Concerns of speed traps and government overreach have led legislators to block similar radar bills for years.
Published: Feb. 24, 2026 at 6:49 PM CST

HATTIESBURG, Miss. (WDAM) - For more than a decade, Mississippi has led the nation in the number of fatal car crashes.

The state has had years to address the problem, yet the number of deaths has only grown over the years.

“You know what that color is?” Richard Bouchard, a strong advocate for giving sheriffs radars, says as he points out Mississippi on a graph that shows each state’s motor vehicle death rate. Mississippi is a deep maroon. “People tell me that’s Mississippi State colors. It’s not. It’s the color of dried blood on the side of our highways.”

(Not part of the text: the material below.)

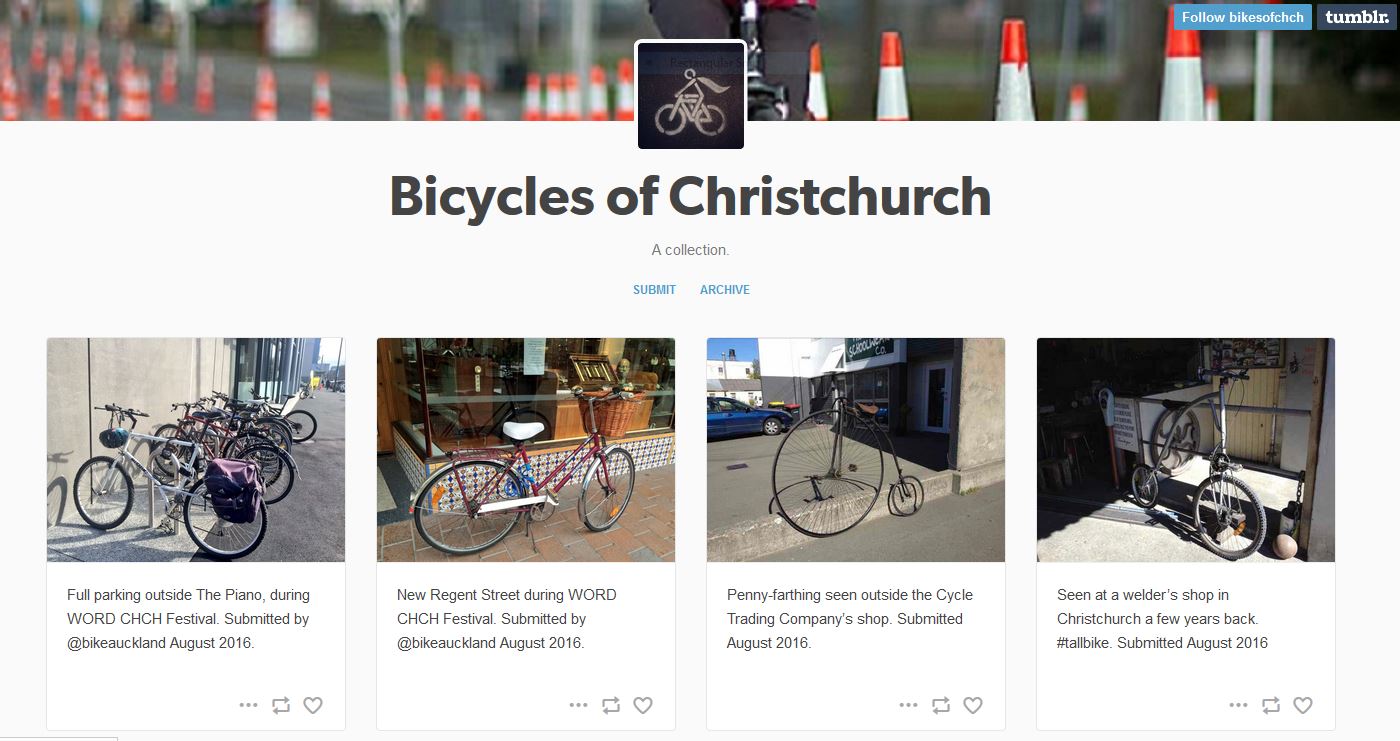Open the red bicycle with basket photo

coord(525,450)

Richard Bouchard holds up a map of the U.S. that depicts fatal car accidents from state to state.
Richard Bouchard holds up a map of the U.S. that depicts fatal car accidents from state to state.(WDAM)

Bouchard never paid much attention to speed radar laws - until his grandson’s blood stained a Mississippi highway.

Ayden Stockstill, 14, was riding with his dad and step-mom on Texas Flat Road, headed to soccer tryouts in Gulfport, when their truck was struck head-on by a sedan going over 100 miles per hour.

The sedan burst into flames upon impact, killing the driver. Ayden’s father was just able to pull his son and wife from the accident before the fire engulfed the truck as well.

The Stockstill's truck after the accident.
The Stockstill's truck after the accident.(Richard Bouchard)

“Even though he [Ayden] was buckled in the back seat, the crash was so violent that he suffered a neck injury and died in his father’s arms on the side of the road,” Bouchard recounted the day. “We’d been in Mississippi since 1990. I knew sheriffs didn’t have radar, and I didn’t care until it affected me.”

Ayden joins an estimated 700 people who die on Mississippi roads each year - roughly 66% of those deaths will happen on a rural road.

Senate Bill 2614 was the first-ever radar bill to make it out of committee. The goal of the bill was to lower that number by allowing counties to give sheriff’s departments a set amount of speed radars based on population to monitor county roads. That bill was tabled on Feb. 12.

Concerns of speed traps and government overreach have led legislators to block similar radar bills for years.

Forrest County Sheriff Charlie Sims says Mississippi already has a simple solution. Voting.

“Of all the agencies in Mississippi that would utilize radar if sheriffs had it, they are the only ones who can be held accountable every four years when they come up for vote,” Sims says. “If sheriffs were abusing that and setting up speed traps or that nature, then citizens have the right to take that sheriff out of office.”

It’s not just sheriff’s departments and victims’ families who want change. 20 counties across the state have already passed an ordinance adopting speed radars for sheriffs. Road safety organizations sent letters of approval to the legislature.

The move to table was put forth by Sen. Rod Hickman. The vote was taken through division - a head-count - and there is no record of which senators did or did not vote to table.

Even if Senate Bill 2614 isn’t what the legislature wants, Bouchard believes they need to do something - anything - to save lives.

“There is a slaughter going on in our roads, and they keep ignoring it for some bogus, bologna reasons,” Bouchard says.

For law enforcement, more speed radars feel like the obvious answer.

“They’re not the ones that have to go to the house and inform that family member that they lost a loved one,” Sims says. “... and it was something that could have been deterred through the use of radar.”